Fuelled by migration and development, the demography of Indian cities is constantly changing, making it challenging—but vital—to build systems that work. A new report on “city systems" by Janaagraha, a Bengaluru-based non-profit, has shed light on the systemic gaps in India’s urban governance that make reforms sluggish and quality of life substandard. For instance, municipal bodies rarely move laws to reform themselves: just 5% of the amendments ever made to city-level laws related to this aspect, with the rest mainly dwelling on everyday finances and elections.
The report is a study of all 82 municipal legislations in India conducted between December 2021 and December 2022. Mint explains the highlights. Burgeoning cities need robust long-term plans to prepare quality services and sustainable infrastructure for everyone.
But at least 39% of India’s capital cities lack active spatial plans, the study found. Only nine have plans for all key urban needs.
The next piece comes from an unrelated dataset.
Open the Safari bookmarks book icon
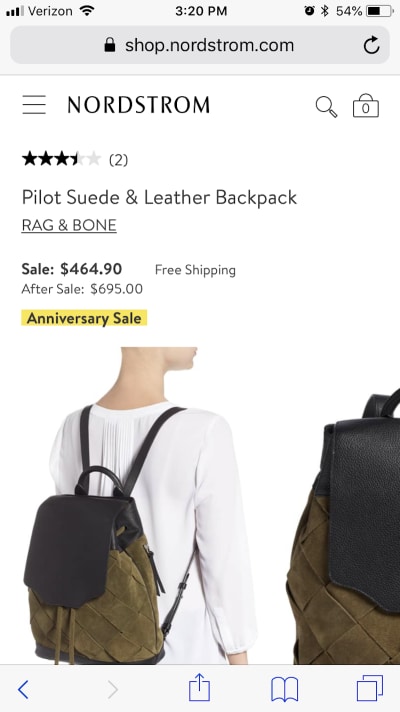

The problem was acute in smaller cities.
No state has mandated street design standards for city roads or has a provision to prevent the approval of projects violating their plans. Few have ways to penalize violations. “Metropolitan planning committees", envisaged for million-plus cities, are either non-existent or dysfunctional.
The slow pace of city systems' reforms, the lack of administrative autonomy at the city level, and reliance on policies framed by the Centre rather than states, have hampered systemic reforms, the report said. Most small cities lack the power to approve their own budget, while few mega cities have mayors with tenures long enough to make a difference. A short tenure makes the mayor largely “ceremonial and inconsequential", the report said.